Insgesamt wurde durch das beschriebene Forschungsprojekt deutlich, dass relevante Strukturen und Prozesse für eine effektive vernetzte Versorgung von Menschen mit psychischen Störungen herausgearbeitet werden konnten. Durch die Kombination der zwei Forschungsansätze (quantitativ und qualitativ) konnten unterschiedliche Aspekte der Versorgung untersucht werden: Im quantitativen Forschungsansatz wurde der Fokus auf Strukturen und Prozesse gerichtet, die nicht zu den Kernelementen gehören, welche per Vertrag verbindlich für alle Netzwerke sind.
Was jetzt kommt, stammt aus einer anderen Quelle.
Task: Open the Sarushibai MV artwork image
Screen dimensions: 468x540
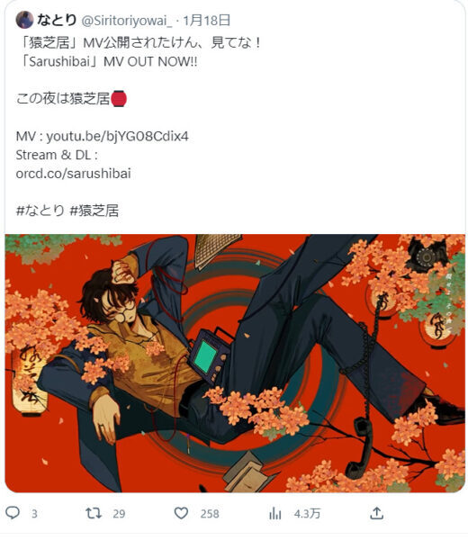Action: point(235,364)
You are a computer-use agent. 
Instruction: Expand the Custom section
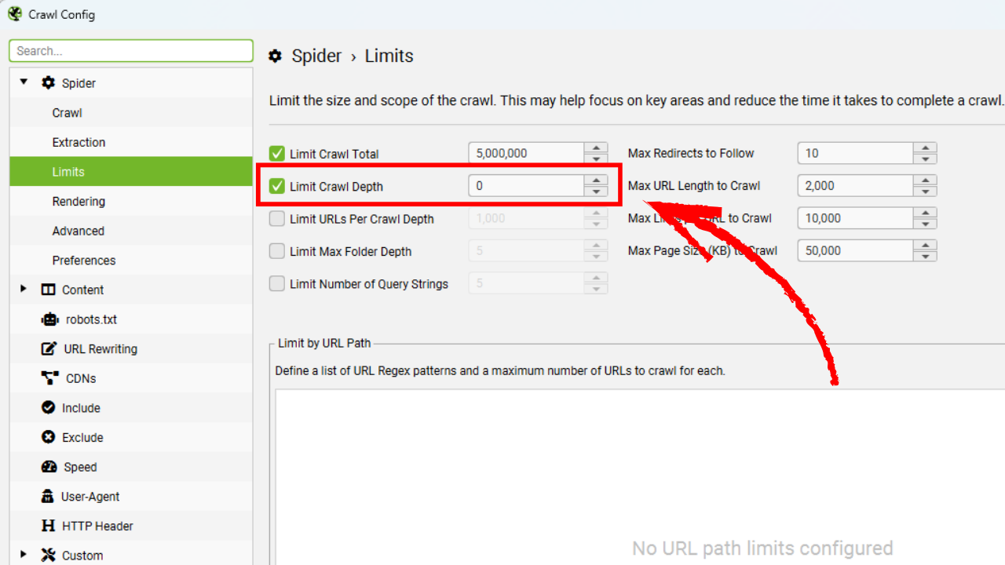23,555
Hier zeigte sich eine psychiatrische Zusatzausbildung als eine relevante Struktur für die Verbesserung der Versorgung. Der qualitative Ansatz konnte durch die offenen Gruppendiskussionen wesentliche Strukturen und Prozesse berücksichtigen. Die Erkenntnisse aus den Diskussionen bestätigen die Vermutung des ersten Forschungsansatzes, dass die Grundstruktur, vor allem die Orientierung der Versorgung an den individuellen Bedürfnissen und Bedarfen der Patienten, die ständige Erreichbarkeit und der Einbezug von Angehörigen einen bedeutenden Anteil am Erfolg der Netzwerke hat. Des Weiteren konnte gezeigt werden, wie die einzelnen Versorgungskomponenten die Versorgung für Menschen mit psychischen Erkrankungen im Einzelnen verbessern.

Weitere Forschungsfragen

Trotz dieser Erkenntnisse bleiben noch viele interessante und relevante Forschungsfragen um das NWpG offen. Beispielsweise wird aktuell untersucht, ob Patienten mit schweren psychischen Erkrankungen von der Versorgung stärker profitieren als Patienten mit leichteren psychischen Erkrankungen.
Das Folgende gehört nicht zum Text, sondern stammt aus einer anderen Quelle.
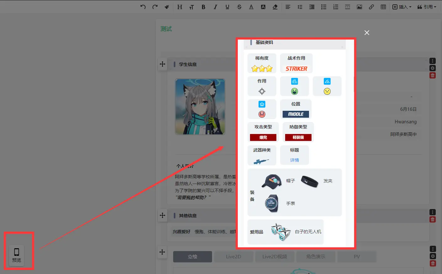Viewport: 442px width, 274px height.
Task: Click the undo arrow in the toolbar
Action: click(143, 7)
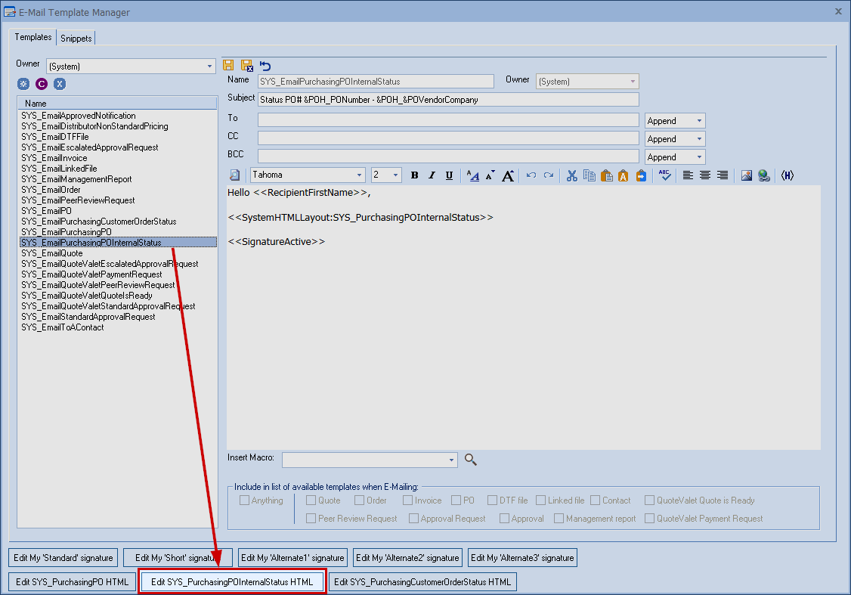Click Edit SYS_PurchasingPOInternalStatus HTML button
851x595 pixels.
click(232, 582)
Unabhängig davon bleibt es spannend, wie sich die psychiatrische Versorgung perspektivisch weiterentwickeln wird und ob sich alternative Versorgungsformen wie das NWpG bundesweit durchsetzen können, so wie es in anderen Ländern, beispielsweise in Großbritannien oder in den Niederlanden, bereits Alltag ist.